Monday, August 23, 2010

First Day of School - Take 6

Well, it's the first day of school again.  I can't believe my baby is in 5th grade this year.  Preparation has changed a bit over the years.  Today Tyler went off to school with hair gel and deodarant applied.  Certainly not like years past.  Which gets me to thinking about how much things have changed for him, for our family and for me.  It also gets me to pondering what I hope my child does and does not get out of school.

I held it together on his first day of kindergarten until I left the building and then I cried like a baby.  Of course, I was 3 months pregnant, but I think I would have cried anyway.  I loved his teacher and I loved his school.  And what's not to love about kindergarten in general?  I mean, kids learn so much in one year - letters, reading, counting by fives.  It's great.  We learned together that it was okay to be apart.

First grade brought us a new school and a new teacher, but it was a fabulous change for us and Tyler did great.  We were nervous the first day, but all went well.  We did our first science project and we graduated from me reading to Tyler for his nightly assignment to him reading to his little brother.  We also learned that homework wasn't hard to do, just hard to want to do.

Second grade brought the first teacher that meant business.  She wasn't warm and fuzzy, but she was dedicated and brought out the best in Tyler by challenging him in great ways.  We weren't sure how much she liked us, but when I had my first parent-teacher conference in 3rd grade, Mrs. Patterson read me a letter from the 2nd grade teacher about what a special kid Tyler was and how she should challenge him as much as possible because he could take it, needed it and would be all the better for it.  2nd grade was also the beginning of REACH, a gifted program that Tyler was invited to join for a few hours a week where they focus on logic, creativity and thinking outside of the box.  That also meant a very intensive independent research project that took weeks of work and a level of research I hadn't done until middle school or early high school.  We learned that kids can do more, if we just ask them to.

Mrs. Patterson was by far his best teacher so far.  She had been teaching 3rd grade for 30 years and knew that age better than anyone I've met.  She taught Tyler responsibility for self while teaching me to let go a little bit at a time.  I also learned that it can be a great thing to be a room parent, but one time per kid is probably more than enough for this mom.

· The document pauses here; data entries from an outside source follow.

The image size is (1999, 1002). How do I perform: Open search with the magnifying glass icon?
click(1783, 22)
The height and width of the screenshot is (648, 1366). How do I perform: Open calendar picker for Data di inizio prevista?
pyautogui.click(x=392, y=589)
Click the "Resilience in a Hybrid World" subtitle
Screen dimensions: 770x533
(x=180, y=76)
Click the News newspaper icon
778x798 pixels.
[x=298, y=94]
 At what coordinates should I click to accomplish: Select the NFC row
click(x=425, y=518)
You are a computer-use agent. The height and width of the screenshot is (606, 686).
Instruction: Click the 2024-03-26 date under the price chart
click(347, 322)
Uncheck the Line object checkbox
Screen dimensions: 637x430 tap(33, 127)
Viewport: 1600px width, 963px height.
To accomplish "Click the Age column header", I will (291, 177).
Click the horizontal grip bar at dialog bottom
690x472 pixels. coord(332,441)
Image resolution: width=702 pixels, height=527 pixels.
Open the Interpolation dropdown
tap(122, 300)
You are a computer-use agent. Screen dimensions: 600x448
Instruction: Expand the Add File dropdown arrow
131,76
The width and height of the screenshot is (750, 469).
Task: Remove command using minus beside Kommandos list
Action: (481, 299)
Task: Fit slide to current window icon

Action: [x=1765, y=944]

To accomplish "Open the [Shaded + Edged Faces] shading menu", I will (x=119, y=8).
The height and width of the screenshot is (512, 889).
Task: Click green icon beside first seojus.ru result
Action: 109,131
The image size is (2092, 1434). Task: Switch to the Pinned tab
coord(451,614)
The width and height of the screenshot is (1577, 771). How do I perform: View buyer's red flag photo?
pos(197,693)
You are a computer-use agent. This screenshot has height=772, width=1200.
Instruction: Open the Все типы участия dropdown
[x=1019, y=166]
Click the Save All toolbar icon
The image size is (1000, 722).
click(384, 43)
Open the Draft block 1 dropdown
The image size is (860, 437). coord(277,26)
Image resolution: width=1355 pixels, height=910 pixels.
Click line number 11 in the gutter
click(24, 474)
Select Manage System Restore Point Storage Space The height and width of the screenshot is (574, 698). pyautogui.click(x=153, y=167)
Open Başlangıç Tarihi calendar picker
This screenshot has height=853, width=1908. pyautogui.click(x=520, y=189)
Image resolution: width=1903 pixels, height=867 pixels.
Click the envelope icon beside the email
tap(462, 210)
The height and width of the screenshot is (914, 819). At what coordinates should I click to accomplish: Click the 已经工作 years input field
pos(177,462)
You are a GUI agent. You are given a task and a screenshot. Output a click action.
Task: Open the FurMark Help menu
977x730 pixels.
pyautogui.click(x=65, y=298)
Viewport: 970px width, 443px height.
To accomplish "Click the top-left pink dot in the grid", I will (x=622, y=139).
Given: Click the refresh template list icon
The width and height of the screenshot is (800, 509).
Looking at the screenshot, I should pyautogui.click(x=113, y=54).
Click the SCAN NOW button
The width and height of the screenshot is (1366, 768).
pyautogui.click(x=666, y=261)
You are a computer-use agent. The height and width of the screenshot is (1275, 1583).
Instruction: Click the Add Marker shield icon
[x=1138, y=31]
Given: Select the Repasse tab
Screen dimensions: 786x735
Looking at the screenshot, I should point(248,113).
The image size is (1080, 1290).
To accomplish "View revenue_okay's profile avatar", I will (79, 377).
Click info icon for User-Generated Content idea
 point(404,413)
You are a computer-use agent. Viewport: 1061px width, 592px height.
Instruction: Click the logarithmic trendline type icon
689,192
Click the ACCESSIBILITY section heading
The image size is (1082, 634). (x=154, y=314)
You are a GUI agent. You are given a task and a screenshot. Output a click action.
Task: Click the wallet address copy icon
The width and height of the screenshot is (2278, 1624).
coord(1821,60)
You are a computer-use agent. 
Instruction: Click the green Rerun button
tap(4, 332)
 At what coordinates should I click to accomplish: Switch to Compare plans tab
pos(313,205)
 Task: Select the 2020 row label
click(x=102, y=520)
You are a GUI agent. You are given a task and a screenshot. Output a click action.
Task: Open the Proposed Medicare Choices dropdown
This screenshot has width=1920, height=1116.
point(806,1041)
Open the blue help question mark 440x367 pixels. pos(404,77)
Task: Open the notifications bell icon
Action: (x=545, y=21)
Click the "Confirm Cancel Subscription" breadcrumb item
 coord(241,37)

Fourth grade was the first time that Tyler went into the school by himself on the first day, without me walking him to his class.  And there was a lot about the year that left him to himself to figure out.  REACH became an all day event once per week, making him responsible for making up an entire days work from his regular class.  His REACH project was done almost completely without my help, making me very nervous.  But I got to watch him give his memorized presentation and he did as well as the 6th graders in his group.  His REACH teacher and I were both blown away by how much he exceeded our expectations.  His school was the first in district for 4th-6th graders to get assigned netbook computers so in the Spring I had a child coming home and playing on a computer that I didn't have complete control over and using Powerpoint to complete assignments just because he thought it was a good tool.  Neither one of us liked his 4th grade teacher.  Tyler learned that he wasn't top dog all the time as his math grade stumbled a bit and he had to learn to take his time and read directions carefully.  I learned that it really is OK to be the mom that calls the school to ask questions about curriculum and complain about a teacher's uncommunicative tendencies.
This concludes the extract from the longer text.